Sozial- und Gesundheitsministerin Beate Hartinger im Kurzporträt

Die steirische Gesundheitsökonomin Beate Hartinger übernimmt das zusammengelegte Ministerium für Soziales und Gesundheit.

Name: Beate Hartinger

Partei: FPÖ

Alter: 58

Bekannt für: Den Wunsch, die neun Gebietskrankenkassen zusammenzulegen. Und zwar seit 2002.
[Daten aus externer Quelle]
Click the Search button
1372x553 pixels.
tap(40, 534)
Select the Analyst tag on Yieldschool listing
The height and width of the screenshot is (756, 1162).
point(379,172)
Bisherige Karriere: Die gebürtige Grazerin studierte Sozial- und Wirtschaftswissenschaften und war danach bei der Steiermärkischen Krankenanstalten GmbH und als Universitätslektorin tätig. Der einstige Landes-Chef Michael Schmid holte die Controllerin in den Landtag. Von 1999 bis 2002 saß Hartinger schon einmal für die FPÖ im Nationalrat. Danach wurde sie auf einem blau-orangen Ticket Geschäftsführerin und Vize-Generalin des Hauptverbandes der Sozialversicherungsträger. Seit 2011 ist sie selbständig. Mit der FPÖ soll sie in den vergangenen Jahren weniger zu tun gehabt haben.

Warum dieses Ressort: Bei der geplanten Zusammenlegung der Krankenkassen soll Hartinger als Kennerin des Gesundheitssystems vor allem bei der Koordination mit den Bundesländern ihre Expertise einbringen.